* [Exercise prompt] Return the lines of the entries below, unchanged, from the line containing "Task: Open the VAULTS tab" up to and including the line containing "Action: (389, 297)", leaving out the pictures.

--- Start of Listed entries ---

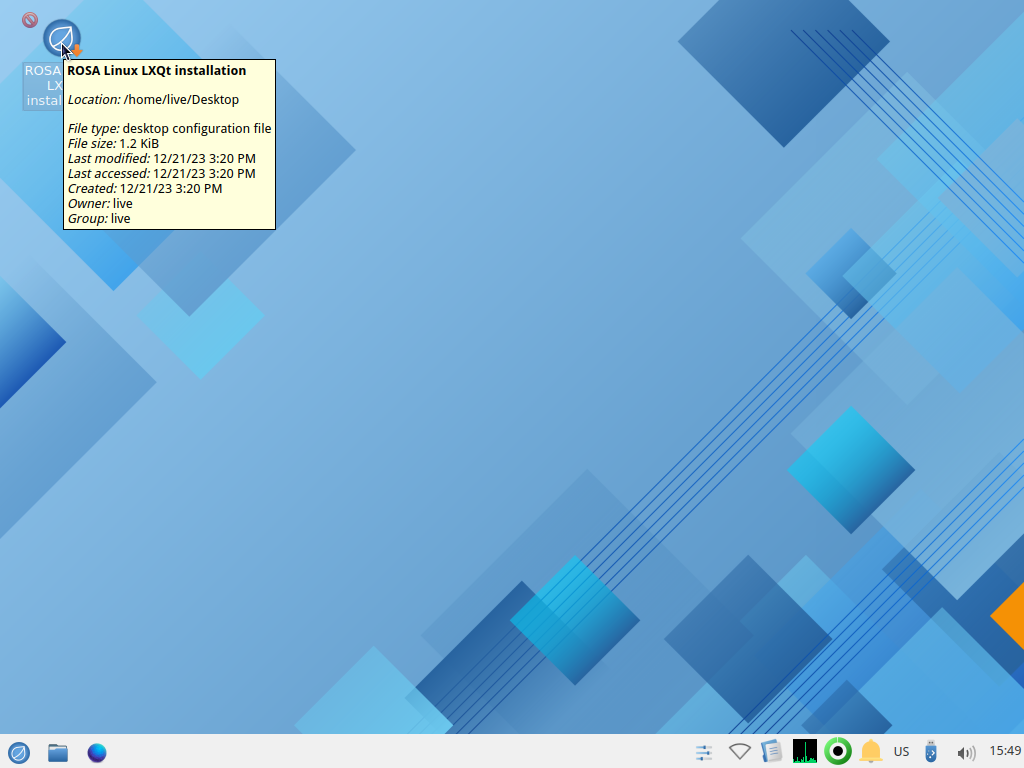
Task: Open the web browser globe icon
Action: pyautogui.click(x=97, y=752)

--- End of Listed entries ---
--- Start of Listed entries ---

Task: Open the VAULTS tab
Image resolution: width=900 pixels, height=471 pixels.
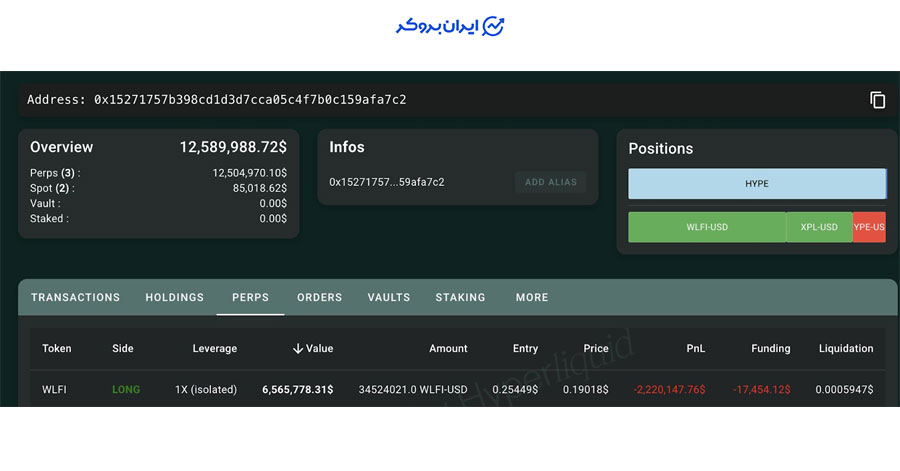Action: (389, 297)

--- End of Listed entries ---

* [The solution]
Task: Open the VAULTS tab
Image resolution: width=900 pixels, height=471 pixels.
Action: (389, 297)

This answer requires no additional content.